Saved data entries:
__________
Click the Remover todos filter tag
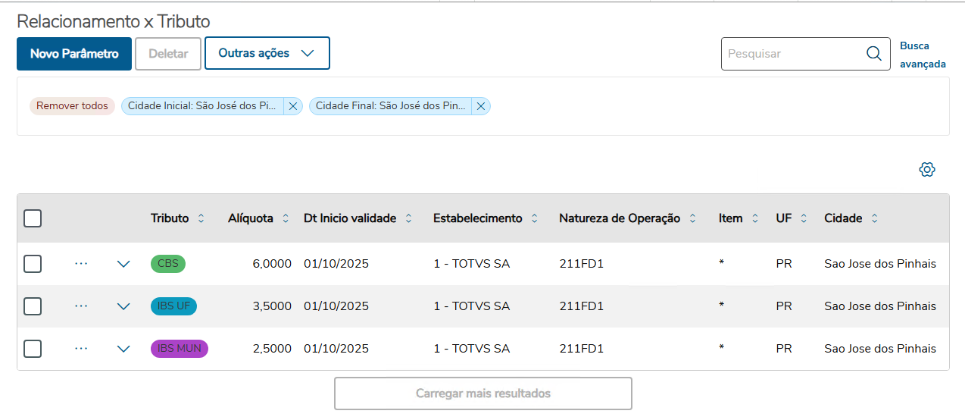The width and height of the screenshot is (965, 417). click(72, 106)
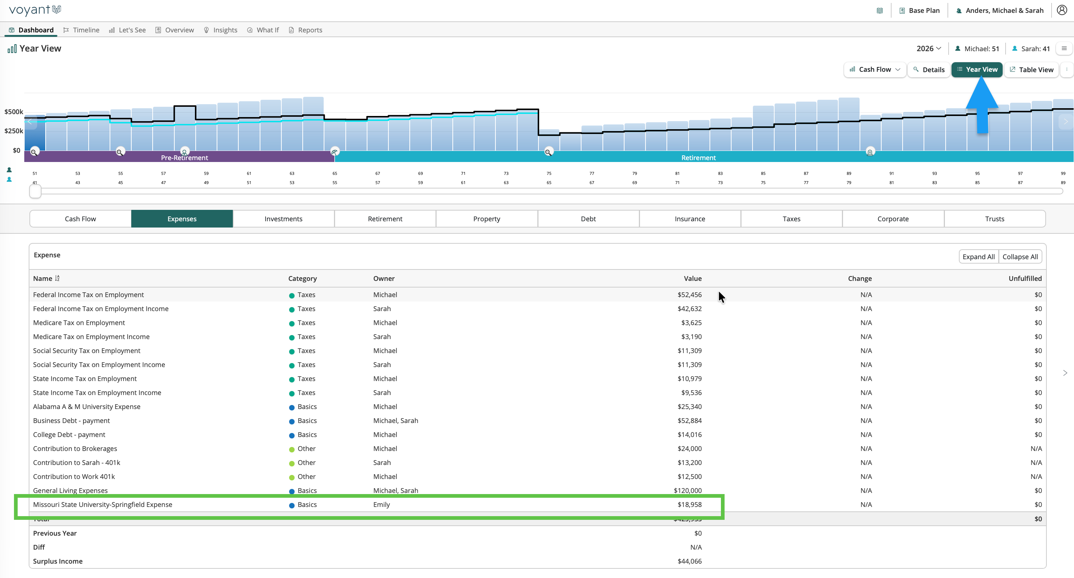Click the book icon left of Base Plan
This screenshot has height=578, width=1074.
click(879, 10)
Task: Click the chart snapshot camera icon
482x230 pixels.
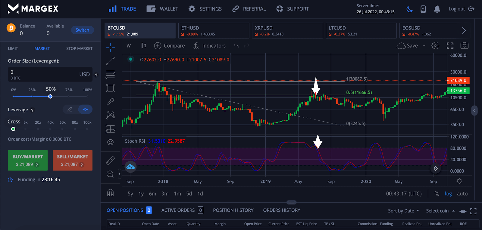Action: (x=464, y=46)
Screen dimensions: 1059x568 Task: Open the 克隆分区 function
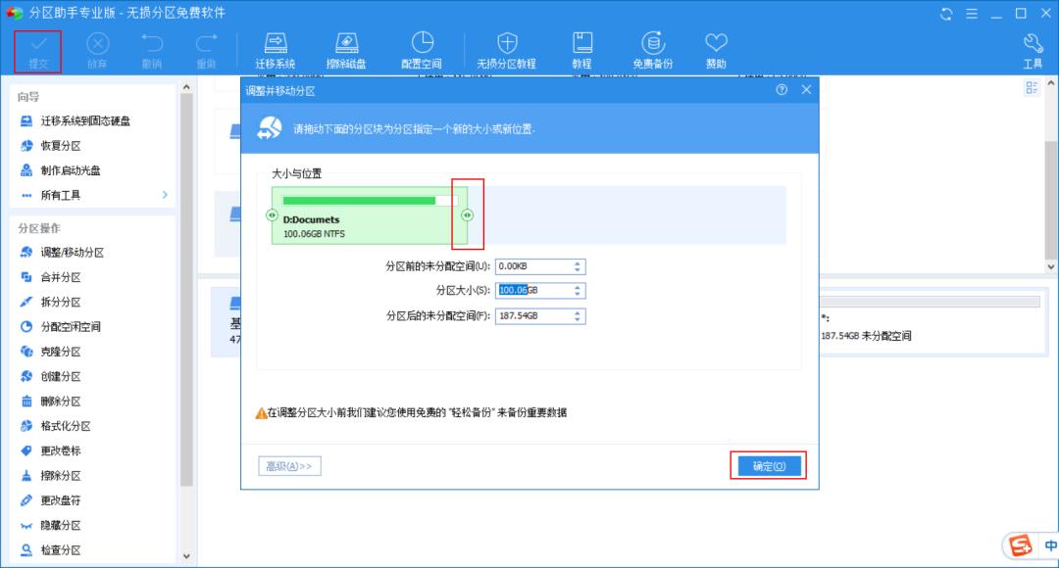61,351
__________
▶ **Brief**
Write out again the lines from the one with "Task: Click the chart snapshot camera icon" through the end of the records exactly, without any of the pictures.

▶ **Response for this exercise**
Task: Click the chart snapshot camera icon
482x230 pixels.
Action: (x=464, y=46)
Screen dimensions: 1059x568 Task: Open the 克隆分区 function
61,351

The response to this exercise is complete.